Plantés sur le plateau glacé et silencieux du Chajnantor, dominant le salar Chaixas d’Atacama et jouxtant la montagne magique du Licancabur, 66 télescopes géants sont progressivement mis en batterie. Leurs coupoles réfléchissantes de 12 mètres de diamètre pivotent lentement vers la voûte céleste la plus éclatante du monde, dépourvue de pollution lumineuse, de turbulences de chaleur, ou de nébulosité.

 

Télescope au Chili

Source : Instagram

 

Sous chaque coupole, les capteurs trempés dans des bains d’azote liquide à -180 degrés, enregistrent les moindres signaux radios venus du ciel. L’ensemble des données est transporté en temps réel par 13 000 kilomètres de fibres optiques jusqu’aux puissants calculateurs confinés 2 000 mètres plus bas.

Par la méthode dite d’interférométrie, toutes les données sont assemblées en une seule image correspondant à un cliché pris par un télescope de… 16 kilomètres de diamètre !

Cette nuit, comme les 365 autres passées et celles à venir, les télescopes seront pilotés à distance sur une liste de points à observer dans le ciel. ALMA signifie Atacama Large Millimiter Array ; en clair ce centre unique au monde sera capable en 2015 d’aller photographier la surface des mondes extrasolaires, c'est-à-dire des planètes orbitant autour d’autres soleils que le nôtre ! Déjà à ce jour, une trentaine de coupoles sont installées et les résultats dépassent les espérances. L’origine des mondes est enfin portée à notre compréhension.

 

Observatoire astrologique chilien

Source : Instagram

 

Ces instruments reculent en effet d’une manière inimaginable les frontières de la connaissance. L’étude des étoiles permet par exemple de vérifier qu’elles sont à l’origine des atomes complexes dont nous sommes nous-mêmes, êtres humains, constitués.

Lorsqu’on regarde les étoiles, la nuit, en écoutant la Nature, on observe tout simplement, … nos aïeux ! Nous sommes des « poussières d’étoiles » comme aime à nous le rappeler Hubert Reeves. Fouiller l’Univers avec nos lentilles d’argent revient à décoder la langue de la Nature, à comprendre que nous sommes tous faits des mêmes atomes, que les frontières de nos pays, nos races, nos communautarismes, ne sont que des obstacles inventés pour se combattre, en oubliant l’essentiel : préserver ensemble le cadeau de la vie.
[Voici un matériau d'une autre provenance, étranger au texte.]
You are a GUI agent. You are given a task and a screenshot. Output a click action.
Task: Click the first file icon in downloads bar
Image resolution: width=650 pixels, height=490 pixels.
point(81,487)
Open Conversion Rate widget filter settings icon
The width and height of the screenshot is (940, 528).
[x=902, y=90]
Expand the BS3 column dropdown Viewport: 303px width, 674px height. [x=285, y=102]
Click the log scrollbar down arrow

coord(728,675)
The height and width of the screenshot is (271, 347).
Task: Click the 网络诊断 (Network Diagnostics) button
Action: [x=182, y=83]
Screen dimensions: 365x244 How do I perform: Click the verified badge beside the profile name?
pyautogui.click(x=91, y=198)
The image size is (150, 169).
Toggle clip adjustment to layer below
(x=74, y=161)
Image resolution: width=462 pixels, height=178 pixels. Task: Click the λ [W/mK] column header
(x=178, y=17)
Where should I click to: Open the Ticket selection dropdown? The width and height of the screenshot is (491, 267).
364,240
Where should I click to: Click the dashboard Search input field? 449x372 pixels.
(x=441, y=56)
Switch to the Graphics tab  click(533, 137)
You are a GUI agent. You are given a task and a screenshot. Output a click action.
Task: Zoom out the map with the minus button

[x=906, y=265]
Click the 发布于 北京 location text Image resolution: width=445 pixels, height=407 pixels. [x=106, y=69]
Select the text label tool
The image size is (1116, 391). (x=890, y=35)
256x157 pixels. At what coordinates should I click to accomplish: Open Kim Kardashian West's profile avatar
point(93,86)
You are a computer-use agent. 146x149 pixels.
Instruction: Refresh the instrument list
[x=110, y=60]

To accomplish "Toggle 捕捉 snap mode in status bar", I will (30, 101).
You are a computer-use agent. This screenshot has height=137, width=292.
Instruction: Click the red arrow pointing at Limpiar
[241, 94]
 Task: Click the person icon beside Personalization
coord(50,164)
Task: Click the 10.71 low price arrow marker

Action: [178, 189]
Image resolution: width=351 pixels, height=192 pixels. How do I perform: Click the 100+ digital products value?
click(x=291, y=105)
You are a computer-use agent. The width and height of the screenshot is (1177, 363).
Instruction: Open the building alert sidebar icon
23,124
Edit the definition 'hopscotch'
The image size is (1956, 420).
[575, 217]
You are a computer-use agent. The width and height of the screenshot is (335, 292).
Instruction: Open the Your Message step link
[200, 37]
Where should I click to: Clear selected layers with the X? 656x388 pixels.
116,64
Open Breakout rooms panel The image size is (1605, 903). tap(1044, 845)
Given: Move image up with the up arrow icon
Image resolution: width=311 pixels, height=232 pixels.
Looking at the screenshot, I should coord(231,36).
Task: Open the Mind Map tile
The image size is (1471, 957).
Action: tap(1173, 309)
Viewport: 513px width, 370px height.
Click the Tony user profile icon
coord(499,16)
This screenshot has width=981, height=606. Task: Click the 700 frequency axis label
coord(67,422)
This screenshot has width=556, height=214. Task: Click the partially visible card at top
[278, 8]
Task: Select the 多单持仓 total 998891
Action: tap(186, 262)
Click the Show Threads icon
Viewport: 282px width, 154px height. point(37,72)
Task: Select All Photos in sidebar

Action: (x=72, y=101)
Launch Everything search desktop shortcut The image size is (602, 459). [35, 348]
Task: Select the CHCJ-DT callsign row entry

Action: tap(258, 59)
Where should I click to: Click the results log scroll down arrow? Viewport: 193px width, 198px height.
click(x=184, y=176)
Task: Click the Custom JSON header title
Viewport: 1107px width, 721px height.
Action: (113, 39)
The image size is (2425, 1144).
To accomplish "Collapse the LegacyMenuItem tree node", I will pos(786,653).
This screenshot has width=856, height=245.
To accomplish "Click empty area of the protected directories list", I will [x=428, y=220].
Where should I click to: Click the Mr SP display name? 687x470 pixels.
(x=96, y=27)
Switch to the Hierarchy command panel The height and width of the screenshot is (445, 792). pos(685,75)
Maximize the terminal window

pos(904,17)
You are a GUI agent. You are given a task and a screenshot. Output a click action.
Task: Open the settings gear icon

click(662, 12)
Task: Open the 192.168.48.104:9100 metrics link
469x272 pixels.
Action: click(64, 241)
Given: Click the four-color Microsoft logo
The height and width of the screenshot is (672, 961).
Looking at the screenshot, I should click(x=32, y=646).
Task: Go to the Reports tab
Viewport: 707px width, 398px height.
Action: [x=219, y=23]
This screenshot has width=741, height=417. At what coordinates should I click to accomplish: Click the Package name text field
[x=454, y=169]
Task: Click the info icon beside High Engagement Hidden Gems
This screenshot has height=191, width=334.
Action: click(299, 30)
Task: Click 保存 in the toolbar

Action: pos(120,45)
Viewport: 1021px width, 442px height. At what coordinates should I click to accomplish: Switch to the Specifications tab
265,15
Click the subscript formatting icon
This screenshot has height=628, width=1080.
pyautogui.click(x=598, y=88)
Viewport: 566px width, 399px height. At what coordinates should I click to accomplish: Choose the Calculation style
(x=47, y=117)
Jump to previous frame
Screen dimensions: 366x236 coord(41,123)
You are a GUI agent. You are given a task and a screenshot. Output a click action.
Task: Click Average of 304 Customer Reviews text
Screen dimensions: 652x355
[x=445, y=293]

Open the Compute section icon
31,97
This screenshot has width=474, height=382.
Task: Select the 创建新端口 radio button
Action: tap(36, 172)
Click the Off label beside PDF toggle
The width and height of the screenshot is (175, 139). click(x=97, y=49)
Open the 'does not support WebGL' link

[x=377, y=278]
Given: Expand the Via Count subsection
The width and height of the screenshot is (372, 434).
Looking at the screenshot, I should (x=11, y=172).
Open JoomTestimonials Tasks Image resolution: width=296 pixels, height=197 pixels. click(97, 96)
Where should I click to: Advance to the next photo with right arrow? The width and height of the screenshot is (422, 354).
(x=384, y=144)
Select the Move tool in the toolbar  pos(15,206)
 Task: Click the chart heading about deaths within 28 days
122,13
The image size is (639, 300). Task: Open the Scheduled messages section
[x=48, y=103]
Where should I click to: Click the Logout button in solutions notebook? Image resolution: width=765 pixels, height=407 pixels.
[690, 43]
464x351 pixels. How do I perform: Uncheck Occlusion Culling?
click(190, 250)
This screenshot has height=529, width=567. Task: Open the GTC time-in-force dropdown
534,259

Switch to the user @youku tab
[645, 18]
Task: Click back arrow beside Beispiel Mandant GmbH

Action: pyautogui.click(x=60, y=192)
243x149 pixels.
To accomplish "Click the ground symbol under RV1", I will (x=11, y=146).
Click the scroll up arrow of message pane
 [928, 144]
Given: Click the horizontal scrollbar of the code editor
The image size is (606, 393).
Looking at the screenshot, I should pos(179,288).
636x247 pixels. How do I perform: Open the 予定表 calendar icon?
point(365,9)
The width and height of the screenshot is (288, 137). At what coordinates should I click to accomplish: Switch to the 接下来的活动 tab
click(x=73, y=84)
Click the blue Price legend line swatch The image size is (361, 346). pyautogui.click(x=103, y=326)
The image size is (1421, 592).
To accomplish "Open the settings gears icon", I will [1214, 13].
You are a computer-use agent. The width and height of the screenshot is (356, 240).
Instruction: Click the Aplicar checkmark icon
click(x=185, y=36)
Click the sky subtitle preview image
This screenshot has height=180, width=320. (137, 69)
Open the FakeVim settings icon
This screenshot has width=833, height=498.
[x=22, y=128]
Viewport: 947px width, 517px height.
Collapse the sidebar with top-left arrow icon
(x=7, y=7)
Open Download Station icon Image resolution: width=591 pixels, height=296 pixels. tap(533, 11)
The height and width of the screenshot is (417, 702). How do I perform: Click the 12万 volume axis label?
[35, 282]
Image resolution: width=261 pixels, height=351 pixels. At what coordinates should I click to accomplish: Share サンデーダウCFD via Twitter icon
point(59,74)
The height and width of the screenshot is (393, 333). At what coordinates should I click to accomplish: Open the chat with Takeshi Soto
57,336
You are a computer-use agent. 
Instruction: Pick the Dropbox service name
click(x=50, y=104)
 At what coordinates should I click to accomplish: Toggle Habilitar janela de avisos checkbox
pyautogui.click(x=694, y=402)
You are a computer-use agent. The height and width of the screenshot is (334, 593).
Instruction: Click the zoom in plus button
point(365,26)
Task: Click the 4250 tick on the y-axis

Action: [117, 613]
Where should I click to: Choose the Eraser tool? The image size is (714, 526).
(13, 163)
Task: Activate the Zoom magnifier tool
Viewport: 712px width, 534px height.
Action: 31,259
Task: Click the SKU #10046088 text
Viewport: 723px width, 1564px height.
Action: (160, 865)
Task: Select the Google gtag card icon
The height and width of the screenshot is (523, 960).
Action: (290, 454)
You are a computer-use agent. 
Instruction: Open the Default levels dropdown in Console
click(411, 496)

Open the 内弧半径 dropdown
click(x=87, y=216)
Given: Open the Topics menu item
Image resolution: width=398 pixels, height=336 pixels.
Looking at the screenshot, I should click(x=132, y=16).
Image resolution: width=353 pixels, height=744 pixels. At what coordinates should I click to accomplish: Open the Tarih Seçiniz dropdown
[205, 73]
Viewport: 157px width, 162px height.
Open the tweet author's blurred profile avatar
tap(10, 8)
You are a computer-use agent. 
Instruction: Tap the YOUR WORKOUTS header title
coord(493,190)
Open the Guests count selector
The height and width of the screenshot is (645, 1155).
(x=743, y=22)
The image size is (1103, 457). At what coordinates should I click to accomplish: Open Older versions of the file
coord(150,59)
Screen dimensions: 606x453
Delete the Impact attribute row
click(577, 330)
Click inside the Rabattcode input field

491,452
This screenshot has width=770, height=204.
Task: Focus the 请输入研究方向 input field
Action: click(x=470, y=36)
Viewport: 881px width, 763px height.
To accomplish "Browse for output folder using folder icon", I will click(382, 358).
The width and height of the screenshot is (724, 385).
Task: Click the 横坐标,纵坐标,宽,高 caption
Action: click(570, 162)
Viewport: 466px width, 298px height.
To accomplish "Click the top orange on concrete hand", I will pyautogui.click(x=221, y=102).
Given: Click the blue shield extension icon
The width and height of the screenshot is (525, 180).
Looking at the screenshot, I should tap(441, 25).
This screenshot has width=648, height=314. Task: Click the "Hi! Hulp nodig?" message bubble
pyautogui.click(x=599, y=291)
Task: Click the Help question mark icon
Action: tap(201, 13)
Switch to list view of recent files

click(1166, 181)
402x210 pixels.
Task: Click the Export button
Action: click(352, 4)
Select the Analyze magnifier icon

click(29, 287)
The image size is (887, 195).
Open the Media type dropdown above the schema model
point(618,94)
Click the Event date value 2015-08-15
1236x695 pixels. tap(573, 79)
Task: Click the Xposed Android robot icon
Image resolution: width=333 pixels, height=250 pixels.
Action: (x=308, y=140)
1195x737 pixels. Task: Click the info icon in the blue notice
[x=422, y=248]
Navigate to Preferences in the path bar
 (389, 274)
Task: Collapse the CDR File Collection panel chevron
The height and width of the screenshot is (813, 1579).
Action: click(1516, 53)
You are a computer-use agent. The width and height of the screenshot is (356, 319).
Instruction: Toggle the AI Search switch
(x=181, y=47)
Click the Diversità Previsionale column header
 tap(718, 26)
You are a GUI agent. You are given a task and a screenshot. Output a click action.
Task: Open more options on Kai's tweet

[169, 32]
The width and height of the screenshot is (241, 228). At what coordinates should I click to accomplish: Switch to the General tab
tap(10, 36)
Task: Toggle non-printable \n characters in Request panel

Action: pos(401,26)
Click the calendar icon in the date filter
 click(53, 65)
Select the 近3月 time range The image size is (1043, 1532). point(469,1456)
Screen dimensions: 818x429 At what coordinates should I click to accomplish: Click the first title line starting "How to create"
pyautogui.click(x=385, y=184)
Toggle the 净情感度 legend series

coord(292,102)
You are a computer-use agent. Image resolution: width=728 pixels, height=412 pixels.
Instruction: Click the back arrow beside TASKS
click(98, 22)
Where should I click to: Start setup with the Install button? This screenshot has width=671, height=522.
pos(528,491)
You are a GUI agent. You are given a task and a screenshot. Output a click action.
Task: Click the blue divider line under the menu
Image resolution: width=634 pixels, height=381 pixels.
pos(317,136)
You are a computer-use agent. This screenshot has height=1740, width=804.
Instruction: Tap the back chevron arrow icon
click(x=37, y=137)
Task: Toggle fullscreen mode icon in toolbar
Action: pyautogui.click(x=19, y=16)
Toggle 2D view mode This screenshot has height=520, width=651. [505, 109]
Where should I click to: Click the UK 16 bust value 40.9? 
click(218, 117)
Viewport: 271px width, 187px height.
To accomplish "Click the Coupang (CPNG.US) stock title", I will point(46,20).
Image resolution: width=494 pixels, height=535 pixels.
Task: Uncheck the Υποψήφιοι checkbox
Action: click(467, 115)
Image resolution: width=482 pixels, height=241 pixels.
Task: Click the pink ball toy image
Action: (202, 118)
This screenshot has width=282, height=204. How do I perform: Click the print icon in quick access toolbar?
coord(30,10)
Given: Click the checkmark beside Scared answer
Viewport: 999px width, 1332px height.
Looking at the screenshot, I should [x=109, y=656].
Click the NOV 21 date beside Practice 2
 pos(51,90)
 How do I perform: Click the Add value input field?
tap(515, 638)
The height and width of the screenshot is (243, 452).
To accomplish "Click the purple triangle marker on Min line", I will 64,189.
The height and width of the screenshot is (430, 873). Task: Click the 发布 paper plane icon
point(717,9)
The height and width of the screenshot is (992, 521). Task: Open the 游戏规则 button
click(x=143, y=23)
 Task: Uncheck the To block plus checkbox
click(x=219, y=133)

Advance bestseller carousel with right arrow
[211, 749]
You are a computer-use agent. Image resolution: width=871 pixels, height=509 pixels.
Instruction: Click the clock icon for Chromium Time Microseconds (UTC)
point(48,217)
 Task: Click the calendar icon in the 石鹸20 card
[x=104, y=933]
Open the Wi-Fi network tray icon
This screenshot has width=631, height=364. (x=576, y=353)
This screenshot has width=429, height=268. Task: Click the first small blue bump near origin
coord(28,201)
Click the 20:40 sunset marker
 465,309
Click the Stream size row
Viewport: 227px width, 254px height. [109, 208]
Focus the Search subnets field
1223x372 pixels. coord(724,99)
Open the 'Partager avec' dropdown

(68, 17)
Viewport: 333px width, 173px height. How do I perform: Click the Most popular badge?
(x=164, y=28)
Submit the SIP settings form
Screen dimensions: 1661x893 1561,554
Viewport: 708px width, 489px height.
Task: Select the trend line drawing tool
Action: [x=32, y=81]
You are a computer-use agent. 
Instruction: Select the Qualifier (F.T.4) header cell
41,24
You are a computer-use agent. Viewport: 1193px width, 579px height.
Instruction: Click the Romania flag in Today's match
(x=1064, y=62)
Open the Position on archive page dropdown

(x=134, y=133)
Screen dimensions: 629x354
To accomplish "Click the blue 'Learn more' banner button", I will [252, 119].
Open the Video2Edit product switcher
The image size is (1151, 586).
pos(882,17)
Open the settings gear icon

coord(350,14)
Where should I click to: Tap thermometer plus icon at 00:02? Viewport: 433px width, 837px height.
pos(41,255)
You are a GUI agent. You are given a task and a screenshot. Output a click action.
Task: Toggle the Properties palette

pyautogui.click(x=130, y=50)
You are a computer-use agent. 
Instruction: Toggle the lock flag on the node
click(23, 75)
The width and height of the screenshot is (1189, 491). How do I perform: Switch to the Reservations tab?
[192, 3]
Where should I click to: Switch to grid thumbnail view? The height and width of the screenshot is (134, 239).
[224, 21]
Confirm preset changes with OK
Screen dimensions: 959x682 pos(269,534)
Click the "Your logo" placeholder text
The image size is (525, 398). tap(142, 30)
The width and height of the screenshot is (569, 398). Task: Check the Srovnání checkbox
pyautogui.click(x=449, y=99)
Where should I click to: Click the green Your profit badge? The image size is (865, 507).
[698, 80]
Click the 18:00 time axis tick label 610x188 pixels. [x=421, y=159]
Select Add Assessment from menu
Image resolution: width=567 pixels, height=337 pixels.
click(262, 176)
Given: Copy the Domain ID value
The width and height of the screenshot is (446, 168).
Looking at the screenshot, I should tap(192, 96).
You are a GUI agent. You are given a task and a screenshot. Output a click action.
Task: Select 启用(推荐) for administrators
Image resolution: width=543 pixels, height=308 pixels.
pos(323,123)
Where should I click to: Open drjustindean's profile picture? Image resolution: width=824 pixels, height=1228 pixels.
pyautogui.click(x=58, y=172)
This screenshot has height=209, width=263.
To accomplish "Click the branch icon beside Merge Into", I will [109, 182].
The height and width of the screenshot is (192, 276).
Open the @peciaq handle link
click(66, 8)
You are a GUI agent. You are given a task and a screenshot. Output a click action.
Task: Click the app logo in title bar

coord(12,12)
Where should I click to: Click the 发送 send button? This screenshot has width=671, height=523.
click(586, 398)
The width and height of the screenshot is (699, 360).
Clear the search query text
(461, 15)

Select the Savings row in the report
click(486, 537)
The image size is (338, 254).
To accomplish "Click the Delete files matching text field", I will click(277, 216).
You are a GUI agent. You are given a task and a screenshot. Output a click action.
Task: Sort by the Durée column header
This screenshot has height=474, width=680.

Le résultat observé sur ce chantier, financé par les USA, les 14 membres de l’ESO, le Japon, et le Chili, est époustouflant. Il prouve que les hommes du monde entier savent encore s’allier pour construire des projets pharaoniques. Les objectifs d’ALMA sont à la mesure du gigantisme, comme observer en profondeur les disques protoplanétaires, ou suivre le processus de création d’une planète et détecter la composition de son atmosphère !

 

télescopes dans le désert d'Atacama

Source : Instagram

 

La Terre est un vaisseau spatial confortable qui fonce dans un univers glacé et hostile ; on sait maintenant qu’elle continuera son voyage quelques milliards d’années sans encombre, avant la fin du soleil, …avec ou sans les hommes. C’est à eux seuls de mettre en place les conditions de leur survie à bord de ce vaisseau, comme n’importe quel autre colonisateur. Pour l’instant, sur le plan de l’adaptation à l’environnement,  il faut admettre que les vers de terre et les dauphins ont fait bien mieux que les hommes, qui s’évertuent à détruire leur propre habitat ! L’intelligence fera-t-elle la différence en ménageant la paix et le partage, ou bien l’humanité fera-t-elle « pschitt » pour leur céder la place ? 

Les résultats d’ALMA ne fabriqueront jamais des montagnes d’or, mais l’enthousiasme des équipes, la portée philosophique du projet, l’honnêteté et le respect mutuel qui font force de loi dans les bases vie, tout cela forme un modèle d’harmonie internationale tout à fait saisissant, une véritable bouffée d’optimisme en faveur de la survie de notre espèce.